Presiden Joko Widodo (Jokowi) telah mengkhianati reformasi dan demokrasi dengan menjadikan putra sulungnya Gibran Rakabuming Raka (Gibran) menjadi cawapres melalui rekayasa Mahkamah Konstitusi (MK).
“Jokowi kini berkhianat. Berkhianat terhadap reformasi dan demokrasi, terhadap rakyat, terhadap partai politik yang membesarkannya,” Managing Director Political Economy and Policy Studies (PEPS) Anthony Budiawan kepada redaksi www.suaranasional.com, Senin (22/1/2024).
Kata Anthony, Jokowi cawe-cawe politik, cawe-cawe pemilu dan pilpres, mematikan demokrasi, untuk kepentingan dirinya dan keluarganya.
Pengkhianatan Jokowi terhadap reformasi dan demokrasi kata Anthony ketika mantan Wali Kota Solo itu mau minta perpanjangan masa jabatan presiden, sampai 2027, tapi untungnya kandas.
“Mau tambah periode jabatan menjadi tiga periode, juga kandas.
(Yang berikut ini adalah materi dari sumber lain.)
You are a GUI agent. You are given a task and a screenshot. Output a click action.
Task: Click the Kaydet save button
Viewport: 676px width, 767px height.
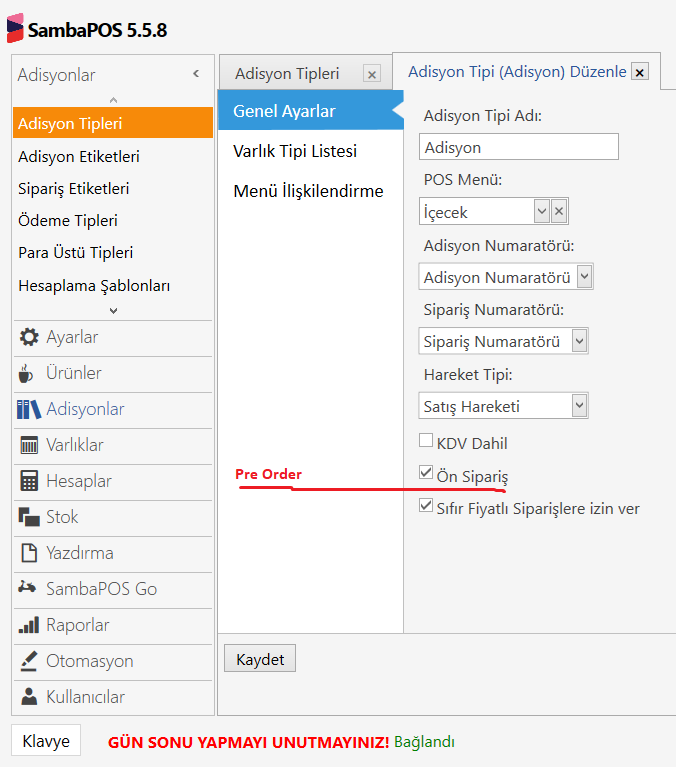(x=260, y=659)
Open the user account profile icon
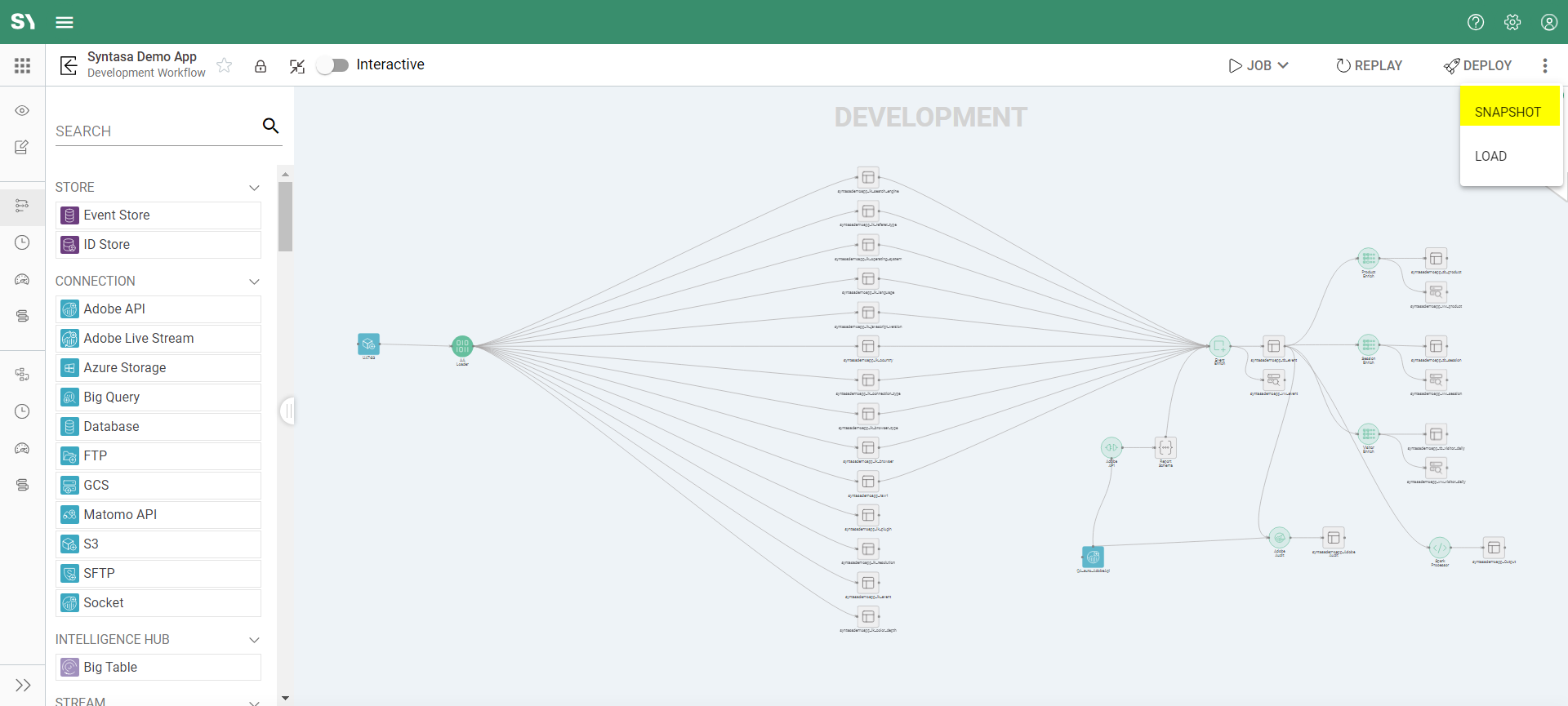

Terakhir, Gibran dijadikan calon wakil presiden dengan cara memanipulasi dan melanggar konstitusi, melalui bantuan adik ipar Jokowi di Mahkamah Konstitusi, dengan melanggar hukum, etika dan moral,” jelasnya.
Anthony mengatakan, Jokowi menjadi musuh sebagian besar rakyat Indonesia. Banyak kebijakannya yang menyusahkan rakyat, khususnya kelompok bawah. Tingkat kemiskinan naik. Tapi Joko Widodo “membeli” popularitas dengan bantuan sosial!?
Jokowi juga menjadi musuh sebagian besar partai politik. Karena mau mengatur urusan internal partai, dengan memasang ketua umum boneka yang bermasalah korupsi untuk mendukungnya.
Pilpres 2024, Jokowi mendukung Prabowo sebagai calon presiden 2024. Bukan hanya mendukung, bahkan terkesan menjadi tim pemenangan, dengan memberdayakan kekuasaannya.
“Dukungan kepada Prabowo tentu saja bukan untuk kepetingan Prabowo atau rakyat Indonesia. Tetapi, untuk kepentingan Joko Widodo dan keluarganya sendiri. Prabowo mungkin hanya alat saja untuk menjadikan Gibran sebagai calon wakil presiden, dan untuk melindungi dirinya setelah tidak menjabat lagi,” pungkasnya.